Don't see it if you have no interest in themes that reverberate in other parts of the world and have universal interest.
See it if you enjoy family sagas set in Africa with a hint of mystery and misdirection, "return to home" stories, romance with personal barriers
Don't see it if you don't enjoy "family" plays that are slow to reveal its secrets & jump around in time, take place in a culture that may discomfort you,
See it if you want to ponder immigrant experience in the particular and nature of belonging. If you want to puzzle through shifting time sequences.
Don't see it if you want mindless and relaxing entertainment. Need to stay on your toes to follow characters and their relationship. So worthwhile though!

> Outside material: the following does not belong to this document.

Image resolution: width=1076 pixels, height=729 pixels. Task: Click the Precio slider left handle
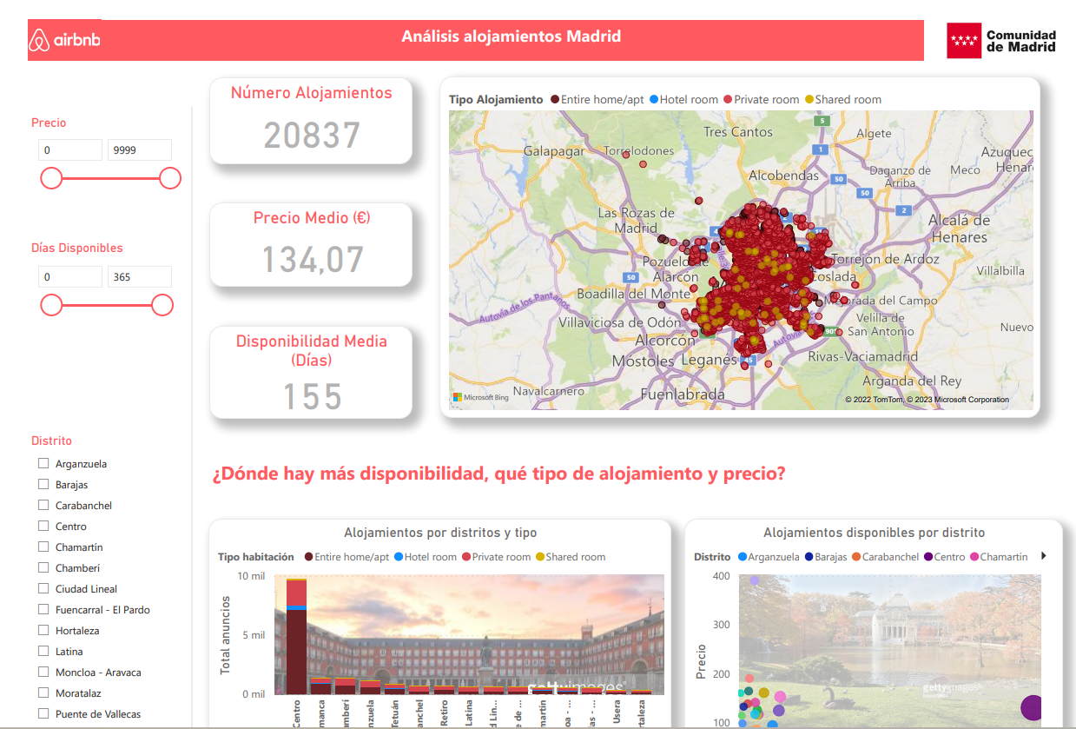[x=51, y=178]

See it if You like intense drama & are comfortable exploring regret, fear, vengeance, longing and considering how trauma has shaped your choices
Don't see it if An African centered plot would be a turnoff, if you are looking for something light or if you have recently survived a traumatic experience
See it if you're open to different cultures. The story is interesting, the staging is clever and the ending leaves you thinking.

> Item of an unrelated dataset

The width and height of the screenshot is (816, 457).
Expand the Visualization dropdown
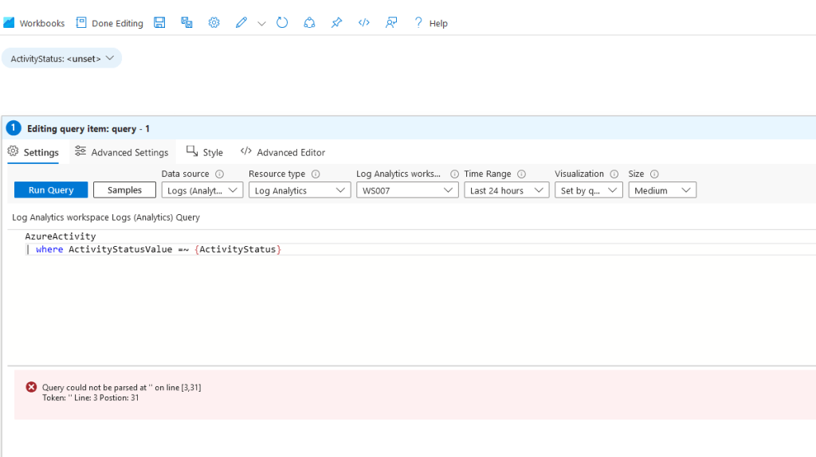[x=589, y=190]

Don't see it if you're expecting a traditional plot, climax, and denouement. The play could use a little editing, at one hour 45 minutes, no intermission
See it if you're interested in cultural differences between LA and Nigeria; a woman's experiences as a child and how it shapes her; joy and tears.
Don't see it if you don't care for family themes, a tale that jumps around in time and can be confusing; moving away from home doesn't always make u happy.
See it if you enjoy plays that jump around from the present to the past to magical realism. You enjoy plays that say you can go home again.
Don't see it if you find it challenging to follow when a play is in the present or past. You are not interested in different cultures.
See it if you like plays that make you think, that aren't strictly linear, and have great design elements, terrific acting, and have something to say
Don't see it if you are looking for a big brashy musical or a romantic comedy. There is a lot of music & comedy in this, but it is woven into the play.
See it if You particularly enjoy a return to damaged roots type story with all the elements turned up to eleven.
Don't see it if You like a touch of subtlety and would prefer protagonist to have some redeeming qualities before the magical realist ending
See it if a story about going home (Nigeria) and facing painful memories; Nigerian culture with its language, dress, customs..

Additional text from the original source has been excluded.